Please use this identifier to cite or link to this item: https://scholarbank.nus.edu.sg/handle/10635/222207
Title: Nursing homes and its impact on private residential property prices
Authors: TAN HUI SHAN LIZ
Keywords: Real Estate
Qin Yu
Nursing Home
Aging
DID
DDD
RE
2017/2018 RE
Issue Date: 4-Jun-2018
Citation: TAN HUI SHAN LIZ (2018-06-04). Nursing homes and its impact on private residential property prices. ScholarBank@NUS Repository.

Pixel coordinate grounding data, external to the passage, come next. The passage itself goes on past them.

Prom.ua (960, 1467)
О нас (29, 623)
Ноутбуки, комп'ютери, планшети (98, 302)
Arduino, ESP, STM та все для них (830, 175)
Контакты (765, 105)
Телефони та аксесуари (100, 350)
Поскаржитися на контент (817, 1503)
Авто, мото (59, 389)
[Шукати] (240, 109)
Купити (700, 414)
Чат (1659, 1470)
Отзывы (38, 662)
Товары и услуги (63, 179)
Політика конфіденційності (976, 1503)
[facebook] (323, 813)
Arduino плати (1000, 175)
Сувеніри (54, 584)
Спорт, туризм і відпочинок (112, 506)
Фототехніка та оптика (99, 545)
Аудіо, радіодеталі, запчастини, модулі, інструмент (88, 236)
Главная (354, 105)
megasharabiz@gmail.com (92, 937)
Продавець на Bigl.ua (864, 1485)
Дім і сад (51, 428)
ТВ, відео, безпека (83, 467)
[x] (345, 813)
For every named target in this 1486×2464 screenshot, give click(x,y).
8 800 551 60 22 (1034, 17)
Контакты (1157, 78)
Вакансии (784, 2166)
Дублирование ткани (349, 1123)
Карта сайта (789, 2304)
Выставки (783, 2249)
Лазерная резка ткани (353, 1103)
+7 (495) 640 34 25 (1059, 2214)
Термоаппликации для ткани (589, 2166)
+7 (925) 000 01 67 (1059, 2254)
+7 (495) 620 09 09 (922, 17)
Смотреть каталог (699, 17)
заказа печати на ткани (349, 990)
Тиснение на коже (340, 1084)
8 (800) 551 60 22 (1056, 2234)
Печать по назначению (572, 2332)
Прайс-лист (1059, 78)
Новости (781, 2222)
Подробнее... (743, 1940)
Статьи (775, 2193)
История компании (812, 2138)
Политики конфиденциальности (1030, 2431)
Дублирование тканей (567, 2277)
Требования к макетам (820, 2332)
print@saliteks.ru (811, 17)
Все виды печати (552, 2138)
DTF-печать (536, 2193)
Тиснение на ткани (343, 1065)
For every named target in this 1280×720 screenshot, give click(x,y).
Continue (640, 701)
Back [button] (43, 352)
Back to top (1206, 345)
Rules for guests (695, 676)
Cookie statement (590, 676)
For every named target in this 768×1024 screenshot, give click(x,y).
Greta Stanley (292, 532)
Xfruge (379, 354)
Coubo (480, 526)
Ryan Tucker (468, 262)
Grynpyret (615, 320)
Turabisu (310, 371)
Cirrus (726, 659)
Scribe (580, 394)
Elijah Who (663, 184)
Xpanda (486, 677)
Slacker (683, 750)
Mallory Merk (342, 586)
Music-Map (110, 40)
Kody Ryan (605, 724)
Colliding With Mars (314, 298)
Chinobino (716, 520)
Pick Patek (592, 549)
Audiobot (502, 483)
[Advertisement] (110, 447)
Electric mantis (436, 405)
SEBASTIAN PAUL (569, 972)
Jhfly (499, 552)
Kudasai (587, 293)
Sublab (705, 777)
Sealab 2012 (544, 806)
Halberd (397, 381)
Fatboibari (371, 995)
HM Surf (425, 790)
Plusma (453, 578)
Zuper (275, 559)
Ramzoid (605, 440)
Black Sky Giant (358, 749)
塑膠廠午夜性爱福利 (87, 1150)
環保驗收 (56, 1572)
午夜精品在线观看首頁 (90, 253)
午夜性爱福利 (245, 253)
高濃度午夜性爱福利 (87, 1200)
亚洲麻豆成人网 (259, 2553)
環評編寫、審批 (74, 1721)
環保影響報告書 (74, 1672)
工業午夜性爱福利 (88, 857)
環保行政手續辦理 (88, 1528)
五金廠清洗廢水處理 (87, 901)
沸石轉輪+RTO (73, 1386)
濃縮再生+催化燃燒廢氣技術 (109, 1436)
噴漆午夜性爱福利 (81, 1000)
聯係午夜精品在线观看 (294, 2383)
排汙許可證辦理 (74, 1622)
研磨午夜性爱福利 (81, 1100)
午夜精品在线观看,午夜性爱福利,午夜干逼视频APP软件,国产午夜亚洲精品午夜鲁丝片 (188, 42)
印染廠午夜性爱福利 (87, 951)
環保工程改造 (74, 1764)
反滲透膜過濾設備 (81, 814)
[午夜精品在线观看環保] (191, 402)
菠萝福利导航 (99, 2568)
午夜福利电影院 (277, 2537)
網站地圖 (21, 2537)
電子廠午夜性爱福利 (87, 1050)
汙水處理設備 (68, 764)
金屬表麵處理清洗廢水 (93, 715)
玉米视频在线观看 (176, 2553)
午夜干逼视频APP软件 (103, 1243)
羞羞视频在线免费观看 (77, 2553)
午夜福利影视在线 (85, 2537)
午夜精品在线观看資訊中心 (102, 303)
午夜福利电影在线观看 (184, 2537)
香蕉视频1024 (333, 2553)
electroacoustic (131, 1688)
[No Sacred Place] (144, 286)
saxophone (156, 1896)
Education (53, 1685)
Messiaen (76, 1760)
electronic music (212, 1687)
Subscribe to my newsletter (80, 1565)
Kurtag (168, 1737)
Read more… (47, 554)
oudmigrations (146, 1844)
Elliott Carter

Abstract: Ageing is at the forefront of issues faced by Singapore today as it experiences an unprecedented shift in age structure in the coming years. In 2011, the Ministry of Health (MOH) commissioned a move to double the nursing home capacity by 2020, to cater for this demographic change. The growth of nursing homes will require careful planning considerations. Hence, this paper examines possible externalities of nursing homes and seeks to understand its effect on property prices. To examine the causal impact, the difference-in-differences (DID) and difference-in-difference-in-differences (DDD) approach are adopted, accounting for structural, spatial and temporal variations. Using private residential data published in the Real Estate Information System (REALIS) from January 1995 to December 2017, this paper utilises a local-polynomial-regression estimator and determines a cut-off boundary of 400 metres. This boundary will be set as the treatment zone to study the proximity effect. This study concludes that nursing homes have a negative impact on private residential properties, where the treatment group transacted at 1.17% discount after the commencement, as compared to 2.57% premium before the commencement. Results further prove that the size of nursing homes has differing impacts on housing transactions. The negative impact on properties within the treatment group with smaller nursing homes is approximately 40% lower, as compared to larger nursing homes (-0.72% vs -1.19%). This research further found that for every 1% increase in elderly within a town, properties within the treatment group transacted at 0.11% premium before the opening of a nursing home, and further increased to 0.15% after the opening. The time event study also shows a growing acceptance of nursing homes after 2 years from opening. Research findings provide important planning considerations as to where nursing homes should be built in the future, to minimise any negative impact on its surroundings.